What the task requires:
Search the data for the word "thumbnail" and copy every line that contains it.

(Record extracts begins)

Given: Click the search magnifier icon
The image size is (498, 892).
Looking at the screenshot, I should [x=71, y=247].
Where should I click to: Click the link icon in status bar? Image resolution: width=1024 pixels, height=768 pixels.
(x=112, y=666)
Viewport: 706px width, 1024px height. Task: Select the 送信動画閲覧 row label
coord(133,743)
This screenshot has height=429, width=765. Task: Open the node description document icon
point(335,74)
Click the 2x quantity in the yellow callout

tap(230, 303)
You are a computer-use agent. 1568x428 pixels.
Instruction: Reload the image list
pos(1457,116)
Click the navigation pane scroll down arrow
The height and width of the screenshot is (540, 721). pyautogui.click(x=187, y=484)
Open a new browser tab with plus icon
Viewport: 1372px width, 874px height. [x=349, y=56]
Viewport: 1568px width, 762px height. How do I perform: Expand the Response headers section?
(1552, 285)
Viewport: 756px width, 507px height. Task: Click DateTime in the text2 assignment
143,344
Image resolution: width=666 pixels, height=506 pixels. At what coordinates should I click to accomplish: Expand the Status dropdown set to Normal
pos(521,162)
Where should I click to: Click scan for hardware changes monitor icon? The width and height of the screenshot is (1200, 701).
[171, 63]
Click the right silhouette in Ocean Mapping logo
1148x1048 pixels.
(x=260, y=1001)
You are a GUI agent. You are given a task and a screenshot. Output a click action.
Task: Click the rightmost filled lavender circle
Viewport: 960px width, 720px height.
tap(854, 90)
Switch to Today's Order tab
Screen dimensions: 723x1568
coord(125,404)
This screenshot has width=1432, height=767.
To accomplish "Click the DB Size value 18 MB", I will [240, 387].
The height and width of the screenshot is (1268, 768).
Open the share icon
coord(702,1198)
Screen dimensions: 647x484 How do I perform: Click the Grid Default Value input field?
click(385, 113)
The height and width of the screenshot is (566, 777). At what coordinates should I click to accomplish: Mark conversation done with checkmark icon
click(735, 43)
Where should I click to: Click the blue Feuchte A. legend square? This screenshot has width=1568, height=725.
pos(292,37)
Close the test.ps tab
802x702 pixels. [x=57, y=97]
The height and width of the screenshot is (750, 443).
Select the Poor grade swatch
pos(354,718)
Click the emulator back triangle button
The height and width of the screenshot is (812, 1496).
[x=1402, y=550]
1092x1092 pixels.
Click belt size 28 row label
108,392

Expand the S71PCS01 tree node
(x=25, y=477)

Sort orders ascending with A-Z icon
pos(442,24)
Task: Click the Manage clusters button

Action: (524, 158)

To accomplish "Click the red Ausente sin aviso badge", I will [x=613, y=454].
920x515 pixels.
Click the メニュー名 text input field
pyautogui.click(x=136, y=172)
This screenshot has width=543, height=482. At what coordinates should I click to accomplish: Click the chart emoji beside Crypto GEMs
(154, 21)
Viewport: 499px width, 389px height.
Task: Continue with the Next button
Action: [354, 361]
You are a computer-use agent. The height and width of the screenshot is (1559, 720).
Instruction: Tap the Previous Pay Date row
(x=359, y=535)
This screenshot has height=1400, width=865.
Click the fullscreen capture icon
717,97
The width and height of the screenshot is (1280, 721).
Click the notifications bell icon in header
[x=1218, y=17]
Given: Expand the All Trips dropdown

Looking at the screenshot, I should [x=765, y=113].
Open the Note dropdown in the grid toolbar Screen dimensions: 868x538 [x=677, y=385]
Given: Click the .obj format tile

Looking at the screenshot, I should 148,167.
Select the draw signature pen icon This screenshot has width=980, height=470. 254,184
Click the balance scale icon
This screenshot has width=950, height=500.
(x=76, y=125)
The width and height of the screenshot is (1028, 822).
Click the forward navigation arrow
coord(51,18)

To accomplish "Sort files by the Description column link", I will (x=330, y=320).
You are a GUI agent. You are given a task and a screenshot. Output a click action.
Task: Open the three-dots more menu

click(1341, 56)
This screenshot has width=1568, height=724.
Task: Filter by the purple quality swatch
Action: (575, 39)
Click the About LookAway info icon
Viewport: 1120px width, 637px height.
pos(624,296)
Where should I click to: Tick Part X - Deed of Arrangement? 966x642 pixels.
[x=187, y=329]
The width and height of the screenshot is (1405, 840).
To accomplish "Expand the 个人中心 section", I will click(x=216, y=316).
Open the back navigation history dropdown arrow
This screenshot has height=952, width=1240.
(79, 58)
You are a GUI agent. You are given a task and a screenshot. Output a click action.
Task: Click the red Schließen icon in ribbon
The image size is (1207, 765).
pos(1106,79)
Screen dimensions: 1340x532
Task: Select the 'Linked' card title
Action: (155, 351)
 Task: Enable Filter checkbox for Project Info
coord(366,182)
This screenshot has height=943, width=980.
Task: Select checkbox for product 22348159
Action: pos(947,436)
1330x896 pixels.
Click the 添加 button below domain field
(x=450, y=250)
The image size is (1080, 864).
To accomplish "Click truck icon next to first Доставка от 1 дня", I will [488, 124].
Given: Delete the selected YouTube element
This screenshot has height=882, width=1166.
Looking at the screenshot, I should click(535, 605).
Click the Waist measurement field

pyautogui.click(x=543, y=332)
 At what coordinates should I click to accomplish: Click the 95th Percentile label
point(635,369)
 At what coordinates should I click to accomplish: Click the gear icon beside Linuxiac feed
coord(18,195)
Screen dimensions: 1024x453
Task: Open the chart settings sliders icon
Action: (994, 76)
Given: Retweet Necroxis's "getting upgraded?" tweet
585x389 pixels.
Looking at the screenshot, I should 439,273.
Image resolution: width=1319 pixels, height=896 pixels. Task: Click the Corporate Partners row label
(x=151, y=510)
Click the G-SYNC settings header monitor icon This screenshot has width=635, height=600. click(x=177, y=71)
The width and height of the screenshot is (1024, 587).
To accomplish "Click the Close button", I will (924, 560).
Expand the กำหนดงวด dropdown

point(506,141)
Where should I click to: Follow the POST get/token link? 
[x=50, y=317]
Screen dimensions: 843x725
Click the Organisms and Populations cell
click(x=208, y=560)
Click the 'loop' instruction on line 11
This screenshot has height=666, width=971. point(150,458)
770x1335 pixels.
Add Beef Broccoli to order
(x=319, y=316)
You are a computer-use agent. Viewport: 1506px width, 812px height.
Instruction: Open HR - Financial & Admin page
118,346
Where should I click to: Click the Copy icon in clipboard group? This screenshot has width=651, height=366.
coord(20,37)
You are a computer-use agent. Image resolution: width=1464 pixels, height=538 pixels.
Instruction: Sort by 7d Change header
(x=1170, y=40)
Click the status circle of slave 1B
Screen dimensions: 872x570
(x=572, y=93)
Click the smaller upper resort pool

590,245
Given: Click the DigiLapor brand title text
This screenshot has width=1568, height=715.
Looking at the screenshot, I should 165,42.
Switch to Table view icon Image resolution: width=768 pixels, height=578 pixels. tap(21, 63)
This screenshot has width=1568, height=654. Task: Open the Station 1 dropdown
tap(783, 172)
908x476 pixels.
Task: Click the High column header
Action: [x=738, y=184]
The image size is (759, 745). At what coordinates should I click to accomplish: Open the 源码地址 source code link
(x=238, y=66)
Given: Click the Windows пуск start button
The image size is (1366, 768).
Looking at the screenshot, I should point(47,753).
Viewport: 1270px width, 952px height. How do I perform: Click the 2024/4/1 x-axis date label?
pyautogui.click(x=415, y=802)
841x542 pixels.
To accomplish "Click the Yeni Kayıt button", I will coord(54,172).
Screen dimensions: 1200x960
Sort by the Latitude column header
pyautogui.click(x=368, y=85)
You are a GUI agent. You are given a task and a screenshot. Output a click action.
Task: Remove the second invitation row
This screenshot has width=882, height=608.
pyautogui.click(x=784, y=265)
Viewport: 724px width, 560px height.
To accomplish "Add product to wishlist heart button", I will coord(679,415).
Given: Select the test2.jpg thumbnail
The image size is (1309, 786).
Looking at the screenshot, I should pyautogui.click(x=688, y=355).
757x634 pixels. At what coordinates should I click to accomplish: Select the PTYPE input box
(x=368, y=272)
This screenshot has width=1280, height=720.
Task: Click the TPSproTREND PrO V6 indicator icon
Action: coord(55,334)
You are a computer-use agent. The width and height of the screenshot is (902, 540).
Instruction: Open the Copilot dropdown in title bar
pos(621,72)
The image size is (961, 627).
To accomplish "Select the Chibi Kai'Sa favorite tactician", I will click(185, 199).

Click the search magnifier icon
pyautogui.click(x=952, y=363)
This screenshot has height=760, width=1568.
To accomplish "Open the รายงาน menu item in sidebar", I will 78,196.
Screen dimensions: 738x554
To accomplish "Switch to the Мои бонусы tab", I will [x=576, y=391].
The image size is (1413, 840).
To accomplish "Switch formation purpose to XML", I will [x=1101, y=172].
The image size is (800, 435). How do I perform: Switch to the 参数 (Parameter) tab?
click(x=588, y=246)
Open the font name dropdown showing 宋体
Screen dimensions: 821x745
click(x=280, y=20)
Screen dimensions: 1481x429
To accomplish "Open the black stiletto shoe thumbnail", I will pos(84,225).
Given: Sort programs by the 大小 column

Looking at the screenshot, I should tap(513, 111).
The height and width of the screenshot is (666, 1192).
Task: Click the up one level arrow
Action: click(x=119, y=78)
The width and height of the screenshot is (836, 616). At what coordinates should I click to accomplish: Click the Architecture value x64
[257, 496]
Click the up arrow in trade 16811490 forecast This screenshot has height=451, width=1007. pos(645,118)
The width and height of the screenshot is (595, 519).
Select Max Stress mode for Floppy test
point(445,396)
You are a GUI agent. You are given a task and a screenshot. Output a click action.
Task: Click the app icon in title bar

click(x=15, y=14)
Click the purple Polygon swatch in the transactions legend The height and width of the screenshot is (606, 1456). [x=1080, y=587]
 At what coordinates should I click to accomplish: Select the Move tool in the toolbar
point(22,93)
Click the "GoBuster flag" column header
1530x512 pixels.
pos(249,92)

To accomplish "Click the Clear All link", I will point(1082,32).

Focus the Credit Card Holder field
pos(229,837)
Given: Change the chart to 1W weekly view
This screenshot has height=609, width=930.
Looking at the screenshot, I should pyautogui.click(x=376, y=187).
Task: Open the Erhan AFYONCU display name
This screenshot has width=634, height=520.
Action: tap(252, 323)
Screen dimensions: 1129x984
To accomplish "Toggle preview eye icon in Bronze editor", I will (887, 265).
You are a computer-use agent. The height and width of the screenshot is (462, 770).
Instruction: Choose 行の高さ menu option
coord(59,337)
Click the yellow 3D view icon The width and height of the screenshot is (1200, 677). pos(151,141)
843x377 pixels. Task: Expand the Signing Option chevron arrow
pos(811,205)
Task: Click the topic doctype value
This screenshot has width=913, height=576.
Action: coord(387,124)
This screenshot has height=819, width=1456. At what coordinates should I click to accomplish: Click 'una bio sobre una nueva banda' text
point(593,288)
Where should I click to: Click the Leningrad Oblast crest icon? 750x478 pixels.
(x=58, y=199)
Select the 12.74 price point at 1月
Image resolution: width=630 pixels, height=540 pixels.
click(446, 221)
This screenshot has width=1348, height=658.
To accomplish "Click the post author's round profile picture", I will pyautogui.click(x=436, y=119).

(Record extracts ends)

Solved exercise:
Given: Select the test2.jpg thumbnail
To accomplish "Open the black stiletto shoe thumbnail", I will pos(84,225).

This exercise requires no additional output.